If you need more support on this, please feel free to contact our helpline on 0808 800 0303 or email us at [email protected].
Just wondering how you got on with your claim? I was diagnosed initially in September 2019 and have had DaTSCAN that supports diagnosis. Taking meds which are having some effect. My CIC insurer referred the case to their chief medical officer who are now stating they need ‘to assess the response to dopamine meds’ before considering my claim further. So now wondering if they will pay out
Hi sorry to hear you’re having problems. It would be worth speaking to someone qualified to look at your insurance policy and the exact wording of it.
As long as it wasn’t a pre existing condition when you took the policy out I can’t understand why they won’t pay you. Keep fighting
Hi - I’ve just had my claim accepted by my insurer. It took two years and the help of the Ombudsman. My claim wasn’t based on the diagnosis of Parkinson’s, but the wording in my policy that required me to pass daily living tests with the help of aids and adaptations. My insurer said aids included medication. I contested this point as medication is not an aid and there was no reference to this in my policy. My policy is an old one - but if you have Parkinson’s and have not claimed on a critical illness policy or have been refused, I’d pore over the terms and conditions. Happy to share more information to anyone in the same position.
I am having difficulty as well in claiming against having Parkinsons diagnised before the age of 65.
The specialist has said “likely Idiopathic Parkinsons” but it has to be a definate diagnosis. I am worried because the policy ends in Oct 2022 and what happens if I do not get a definate diagnosis by then ? Does the insurance company still have to honour the claim ?
I have just had the same with my Group Critical Illness cover. Claim declined, Apparently I have something called a “Associated Condition” not full blown Parkinsons, even though the doctors letter I have a copy of states Parkinsons, but because they can get away with not paying on this Parkinsons “Associated Condition” clause they have declined the claim and flatly stated any future claim is “unlikely to be successful” effectively making my Critical illness cover totally worthless.
Does the insurer in questions name begin with “A” out of interest?

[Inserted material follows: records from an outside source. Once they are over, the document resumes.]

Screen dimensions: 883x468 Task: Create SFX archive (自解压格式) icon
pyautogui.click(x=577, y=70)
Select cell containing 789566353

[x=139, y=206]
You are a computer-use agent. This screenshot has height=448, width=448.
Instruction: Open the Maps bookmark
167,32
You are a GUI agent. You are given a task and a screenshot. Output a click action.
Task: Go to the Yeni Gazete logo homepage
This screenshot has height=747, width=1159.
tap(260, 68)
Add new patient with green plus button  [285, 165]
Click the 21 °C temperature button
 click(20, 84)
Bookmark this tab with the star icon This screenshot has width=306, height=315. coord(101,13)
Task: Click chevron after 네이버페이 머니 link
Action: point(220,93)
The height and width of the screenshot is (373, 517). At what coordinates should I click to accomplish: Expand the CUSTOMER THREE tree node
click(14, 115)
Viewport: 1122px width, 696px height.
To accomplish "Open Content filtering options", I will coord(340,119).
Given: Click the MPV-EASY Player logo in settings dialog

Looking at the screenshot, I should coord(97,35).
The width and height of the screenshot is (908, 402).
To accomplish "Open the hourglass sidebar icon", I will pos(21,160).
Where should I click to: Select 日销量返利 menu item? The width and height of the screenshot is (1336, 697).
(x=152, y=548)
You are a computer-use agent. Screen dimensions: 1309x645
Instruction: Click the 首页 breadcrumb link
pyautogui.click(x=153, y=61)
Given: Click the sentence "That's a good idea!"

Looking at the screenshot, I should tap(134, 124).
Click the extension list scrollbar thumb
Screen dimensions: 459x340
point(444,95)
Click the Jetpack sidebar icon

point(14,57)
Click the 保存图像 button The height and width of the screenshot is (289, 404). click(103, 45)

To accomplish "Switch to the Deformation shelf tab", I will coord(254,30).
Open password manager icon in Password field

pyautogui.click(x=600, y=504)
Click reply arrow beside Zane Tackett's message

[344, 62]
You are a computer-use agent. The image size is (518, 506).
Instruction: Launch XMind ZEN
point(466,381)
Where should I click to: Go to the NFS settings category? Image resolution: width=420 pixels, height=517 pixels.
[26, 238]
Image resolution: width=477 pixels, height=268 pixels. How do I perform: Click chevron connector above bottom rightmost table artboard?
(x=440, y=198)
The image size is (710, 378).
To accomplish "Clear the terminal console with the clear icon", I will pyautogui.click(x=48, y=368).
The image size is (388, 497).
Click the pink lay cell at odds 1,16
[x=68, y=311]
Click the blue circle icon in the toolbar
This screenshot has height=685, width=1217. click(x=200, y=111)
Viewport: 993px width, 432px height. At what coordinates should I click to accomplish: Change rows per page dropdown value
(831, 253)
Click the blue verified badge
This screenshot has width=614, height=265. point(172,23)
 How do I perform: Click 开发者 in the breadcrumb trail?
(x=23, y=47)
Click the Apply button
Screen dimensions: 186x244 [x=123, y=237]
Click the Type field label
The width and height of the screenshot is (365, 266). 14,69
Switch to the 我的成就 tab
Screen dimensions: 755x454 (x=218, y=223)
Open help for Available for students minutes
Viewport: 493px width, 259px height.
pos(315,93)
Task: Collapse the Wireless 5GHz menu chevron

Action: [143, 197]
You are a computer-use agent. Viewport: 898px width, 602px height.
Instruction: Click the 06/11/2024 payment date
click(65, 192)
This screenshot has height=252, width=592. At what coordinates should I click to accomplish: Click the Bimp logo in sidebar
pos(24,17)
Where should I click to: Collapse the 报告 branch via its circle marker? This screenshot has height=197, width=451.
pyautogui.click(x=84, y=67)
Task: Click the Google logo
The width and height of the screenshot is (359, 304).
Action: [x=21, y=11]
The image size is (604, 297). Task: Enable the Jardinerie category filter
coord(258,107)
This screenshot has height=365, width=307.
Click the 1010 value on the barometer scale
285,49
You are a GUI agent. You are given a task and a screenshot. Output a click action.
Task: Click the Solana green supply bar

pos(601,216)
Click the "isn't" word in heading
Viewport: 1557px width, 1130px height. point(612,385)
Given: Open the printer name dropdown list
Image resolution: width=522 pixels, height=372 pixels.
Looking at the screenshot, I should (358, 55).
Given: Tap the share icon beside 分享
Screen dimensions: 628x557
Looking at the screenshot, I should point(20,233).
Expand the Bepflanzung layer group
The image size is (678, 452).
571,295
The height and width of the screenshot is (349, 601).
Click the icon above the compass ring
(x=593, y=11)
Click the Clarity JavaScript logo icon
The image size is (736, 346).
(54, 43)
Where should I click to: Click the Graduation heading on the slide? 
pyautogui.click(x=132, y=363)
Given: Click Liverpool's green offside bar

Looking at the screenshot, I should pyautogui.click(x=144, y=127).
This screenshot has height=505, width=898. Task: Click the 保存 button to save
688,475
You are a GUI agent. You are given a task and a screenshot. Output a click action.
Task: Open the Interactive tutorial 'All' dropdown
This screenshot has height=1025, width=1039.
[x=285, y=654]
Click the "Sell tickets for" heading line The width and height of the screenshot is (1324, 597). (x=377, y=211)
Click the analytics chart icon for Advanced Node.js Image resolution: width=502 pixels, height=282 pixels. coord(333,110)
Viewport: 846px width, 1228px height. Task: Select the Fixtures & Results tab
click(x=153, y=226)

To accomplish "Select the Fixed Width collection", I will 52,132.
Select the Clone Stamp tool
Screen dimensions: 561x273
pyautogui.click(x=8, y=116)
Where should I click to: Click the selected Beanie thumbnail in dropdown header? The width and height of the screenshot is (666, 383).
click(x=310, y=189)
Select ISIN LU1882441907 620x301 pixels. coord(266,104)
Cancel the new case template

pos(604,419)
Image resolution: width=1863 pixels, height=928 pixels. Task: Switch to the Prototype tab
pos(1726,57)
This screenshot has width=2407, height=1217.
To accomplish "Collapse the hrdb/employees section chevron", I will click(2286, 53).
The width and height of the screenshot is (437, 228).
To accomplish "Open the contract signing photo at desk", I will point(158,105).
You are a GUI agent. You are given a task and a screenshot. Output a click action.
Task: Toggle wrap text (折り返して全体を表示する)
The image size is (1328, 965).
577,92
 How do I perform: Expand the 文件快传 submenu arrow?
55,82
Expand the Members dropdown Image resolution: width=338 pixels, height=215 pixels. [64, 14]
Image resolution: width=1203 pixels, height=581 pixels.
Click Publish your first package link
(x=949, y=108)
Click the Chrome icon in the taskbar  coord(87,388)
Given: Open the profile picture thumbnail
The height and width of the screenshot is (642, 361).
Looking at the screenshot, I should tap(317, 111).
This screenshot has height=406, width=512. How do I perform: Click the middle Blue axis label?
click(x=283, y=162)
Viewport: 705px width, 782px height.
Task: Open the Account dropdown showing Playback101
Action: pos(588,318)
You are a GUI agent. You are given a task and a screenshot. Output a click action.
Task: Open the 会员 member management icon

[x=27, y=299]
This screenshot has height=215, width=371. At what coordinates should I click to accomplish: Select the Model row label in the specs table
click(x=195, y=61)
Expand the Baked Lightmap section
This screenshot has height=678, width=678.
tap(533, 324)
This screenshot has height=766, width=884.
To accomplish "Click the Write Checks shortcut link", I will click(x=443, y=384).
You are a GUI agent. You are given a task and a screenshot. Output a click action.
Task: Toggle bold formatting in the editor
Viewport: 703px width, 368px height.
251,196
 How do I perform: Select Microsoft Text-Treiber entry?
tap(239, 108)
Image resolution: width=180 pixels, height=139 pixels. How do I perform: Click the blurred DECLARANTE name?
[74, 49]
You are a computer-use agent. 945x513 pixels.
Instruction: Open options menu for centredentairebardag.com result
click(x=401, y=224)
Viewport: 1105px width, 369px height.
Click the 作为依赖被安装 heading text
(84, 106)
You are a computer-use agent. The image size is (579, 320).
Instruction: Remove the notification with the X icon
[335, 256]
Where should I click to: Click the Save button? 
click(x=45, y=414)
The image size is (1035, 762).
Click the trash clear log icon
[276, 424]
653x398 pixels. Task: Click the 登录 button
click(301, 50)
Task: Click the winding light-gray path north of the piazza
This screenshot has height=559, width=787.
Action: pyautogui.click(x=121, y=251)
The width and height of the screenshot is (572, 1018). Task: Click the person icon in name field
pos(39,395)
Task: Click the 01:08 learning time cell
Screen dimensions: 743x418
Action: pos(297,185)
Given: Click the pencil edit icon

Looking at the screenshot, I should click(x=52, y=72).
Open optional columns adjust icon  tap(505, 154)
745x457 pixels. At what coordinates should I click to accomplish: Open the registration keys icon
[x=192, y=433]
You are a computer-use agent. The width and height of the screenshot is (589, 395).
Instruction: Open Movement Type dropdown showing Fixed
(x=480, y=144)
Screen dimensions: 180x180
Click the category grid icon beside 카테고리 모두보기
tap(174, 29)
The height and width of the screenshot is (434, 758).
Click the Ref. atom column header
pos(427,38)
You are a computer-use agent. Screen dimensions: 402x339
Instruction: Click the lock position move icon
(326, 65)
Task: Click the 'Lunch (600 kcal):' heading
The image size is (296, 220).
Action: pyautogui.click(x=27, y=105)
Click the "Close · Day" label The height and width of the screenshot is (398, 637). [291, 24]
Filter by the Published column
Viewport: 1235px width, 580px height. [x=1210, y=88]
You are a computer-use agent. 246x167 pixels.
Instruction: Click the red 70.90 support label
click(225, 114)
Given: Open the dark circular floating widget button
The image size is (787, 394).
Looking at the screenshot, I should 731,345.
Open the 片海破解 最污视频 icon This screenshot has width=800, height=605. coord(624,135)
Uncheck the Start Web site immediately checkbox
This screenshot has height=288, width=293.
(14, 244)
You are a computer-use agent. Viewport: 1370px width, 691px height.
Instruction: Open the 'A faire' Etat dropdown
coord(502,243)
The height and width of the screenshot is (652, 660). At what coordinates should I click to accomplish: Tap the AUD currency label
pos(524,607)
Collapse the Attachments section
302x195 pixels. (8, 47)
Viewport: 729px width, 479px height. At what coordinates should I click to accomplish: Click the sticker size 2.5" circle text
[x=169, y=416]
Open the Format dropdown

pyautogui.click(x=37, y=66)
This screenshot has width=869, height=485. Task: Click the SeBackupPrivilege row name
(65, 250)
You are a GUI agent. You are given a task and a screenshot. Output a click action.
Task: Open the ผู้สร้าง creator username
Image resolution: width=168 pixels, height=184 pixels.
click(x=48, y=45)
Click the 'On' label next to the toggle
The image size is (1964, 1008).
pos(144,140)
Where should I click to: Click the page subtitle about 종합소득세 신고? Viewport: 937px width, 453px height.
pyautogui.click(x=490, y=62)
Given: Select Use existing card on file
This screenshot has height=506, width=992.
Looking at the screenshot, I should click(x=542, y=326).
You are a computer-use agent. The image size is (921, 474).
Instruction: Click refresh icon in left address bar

I was diagnosed in May 22 with “tentative” PD. I wanted to claim on my group critical illness cover from my employer but knew the tentative element would likely result in it being declined
I waited until I had been on my meds for 4-5 months then went to see my GP and she wrote to my consultant and I was given a follow up appointment with him where my diagnosis was changed from tentative
I spoke to the insurer and a claim was made at the end of November they wrote to my GP and consultant and I received a call on 30th December that the claim had been approved and I received the monies on 4th January
So for me at least this was a speedy and positive outcome, good luck with any claims
Hi. No the company was L& G. I went to the Ombudsman but they agreed with the Insurance company. I am now on medication but the policy has ended.